Guardando alcune delle foto di Francesco Sambati può capitare di ritrovarsi testimoni di almeno un paio di curiosi fenomeni: laddove ci sono persone, i loro corpi sembrano tracce, come se chi ha scattato fosse arrivato un battito di ciglia troppo tardi e, attraverso la fotografia, sia riuscito a congerlarne solo il ricordo, il fantasma, mentre il soggetto è ormai stato inghiottito dal buio, bruciato dalla luce, pietrificato in un gesto, o se n’è andato lontano dalla scena. Quando invece le immagini sono svuotate dalla presenza umana, quando rimangono i soli luoghi, pare di sentirli vivi — già vivi o ancora vivi poco importa: l’impressione è di essere di fronte a quel preciso e unico momento sospeso nel tempo in cui tutti se ne sono appena andati o di lì a poco stiano per arrivare, un momento in cui è il luogo stesso a parlare, a mettersi in posa, in quell’attimo di pace, per rivelarsi appieno.

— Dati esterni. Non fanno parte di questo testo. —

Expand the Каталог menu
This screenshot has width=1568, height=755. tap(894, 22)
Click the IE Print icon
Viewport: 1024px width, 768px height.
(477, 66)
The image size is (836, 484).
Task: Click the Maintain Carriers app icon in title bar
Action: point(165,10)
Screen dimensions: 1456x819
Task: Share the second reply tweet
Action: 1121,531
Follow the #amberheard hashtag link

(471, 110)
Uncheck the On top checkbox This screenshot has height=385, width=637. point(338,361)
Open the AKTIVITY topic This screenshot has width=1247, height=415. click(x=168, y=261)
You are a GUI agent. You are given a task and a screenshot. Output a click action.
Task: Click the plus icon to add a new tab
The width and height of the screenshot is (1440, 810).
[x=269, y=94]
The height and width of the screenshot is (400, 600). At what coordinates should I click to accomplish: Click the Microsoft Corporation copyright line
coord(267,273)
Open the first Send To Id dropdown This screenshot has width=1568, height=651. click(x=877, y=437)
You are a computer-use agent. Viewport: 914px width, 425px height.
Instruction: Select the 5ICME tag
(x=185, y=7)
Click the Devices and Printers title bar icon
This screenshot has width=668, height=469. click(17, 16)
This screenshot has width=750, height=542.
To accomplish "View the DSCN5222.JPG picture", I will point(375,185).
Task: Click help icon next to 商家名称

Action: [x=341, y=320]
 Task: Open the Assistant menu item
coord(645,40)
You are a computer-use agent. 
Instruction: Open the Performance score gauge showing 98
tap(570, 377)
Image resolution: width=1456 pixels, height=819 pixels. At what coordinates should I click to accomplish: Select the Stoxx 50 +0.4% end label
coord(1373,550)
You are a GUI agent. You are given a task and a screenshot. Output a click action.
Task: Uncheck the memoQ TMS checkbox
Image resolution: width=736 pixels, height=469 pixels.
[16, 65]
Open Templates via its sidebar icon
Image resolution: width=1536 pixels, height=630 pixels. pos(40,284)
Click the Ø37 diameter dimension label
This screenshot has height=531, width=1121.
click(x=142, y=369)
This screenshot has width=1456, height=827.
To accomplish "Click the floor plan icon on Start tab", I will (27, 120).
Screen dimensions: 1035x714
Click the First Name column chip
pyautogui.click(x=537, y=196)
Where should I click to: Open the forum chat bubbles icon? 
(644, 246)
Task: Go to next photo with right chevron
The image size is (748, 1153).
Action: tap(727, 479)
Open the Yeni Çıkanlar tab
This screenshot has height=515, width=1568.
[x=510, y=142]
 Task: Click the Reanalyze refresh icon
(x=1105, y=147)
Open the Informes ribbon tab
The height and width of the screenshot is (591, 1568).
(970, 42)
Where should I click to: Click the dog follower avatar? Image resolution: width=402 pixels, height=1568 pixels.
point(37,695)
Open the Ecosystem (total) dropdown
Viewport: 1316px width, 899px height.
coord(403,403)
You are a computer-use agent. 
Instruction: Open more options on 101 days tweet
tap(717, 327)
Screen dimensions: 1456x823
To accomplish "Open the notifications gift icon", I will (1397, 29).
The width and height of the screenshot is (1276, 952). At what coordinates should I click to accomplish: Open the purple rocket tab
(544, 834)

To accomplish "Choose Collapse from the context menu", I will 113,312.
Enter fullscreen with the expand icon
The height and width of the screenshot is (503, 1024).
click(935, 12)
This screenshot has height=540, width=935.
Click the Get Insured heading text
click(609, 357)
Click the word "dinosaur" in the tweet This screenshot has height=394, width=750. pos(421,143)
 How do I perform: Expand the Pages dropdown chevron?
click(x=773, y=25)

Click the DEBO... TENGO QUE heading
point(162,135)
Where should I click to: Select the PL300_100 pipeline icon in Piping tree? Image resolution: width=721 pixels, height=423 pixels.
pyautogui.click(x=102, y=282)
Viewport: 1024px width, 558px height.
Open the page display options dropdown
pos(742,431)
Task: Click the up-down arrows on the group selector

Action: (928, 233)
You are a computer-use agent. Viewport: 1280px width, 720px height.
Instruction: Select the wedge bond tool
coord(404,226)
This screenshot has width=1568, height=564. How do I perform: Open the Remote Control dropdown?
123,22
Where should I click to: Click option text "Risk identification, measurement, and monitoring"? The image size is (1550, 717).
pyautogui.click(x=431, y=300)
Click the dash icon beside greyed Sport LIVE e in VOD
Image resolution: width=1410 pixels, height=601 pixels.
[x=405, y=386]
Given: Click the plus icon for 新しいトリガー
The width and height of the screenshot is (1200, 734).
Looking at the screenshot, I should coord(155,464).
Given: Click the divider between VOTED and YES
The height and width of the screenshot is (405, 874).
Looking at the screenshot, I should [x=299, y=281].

Leccese, classe 1981, Sambati è arrivato alla fotografia molto tardi, da autodidatta. E quando l’ha fatto si è abbandonato totalmente al suo linguaggio, facendosi guidare, nell’esplorazione dei suoi soggetti, da questa nuova grammatica fatta di tempo, di luce, di ombre.
Da tre anni molto attivo nel gruppo Flickr di Frizzifrizzi e ormai presenza costante delle nostre selezioni settimanali, ho deciso di intervistarlo per farmi raccontare la sua idea di fotografia.

Francesco Sambati, “Aphasìa”
(courtesy: Francesco Sambati)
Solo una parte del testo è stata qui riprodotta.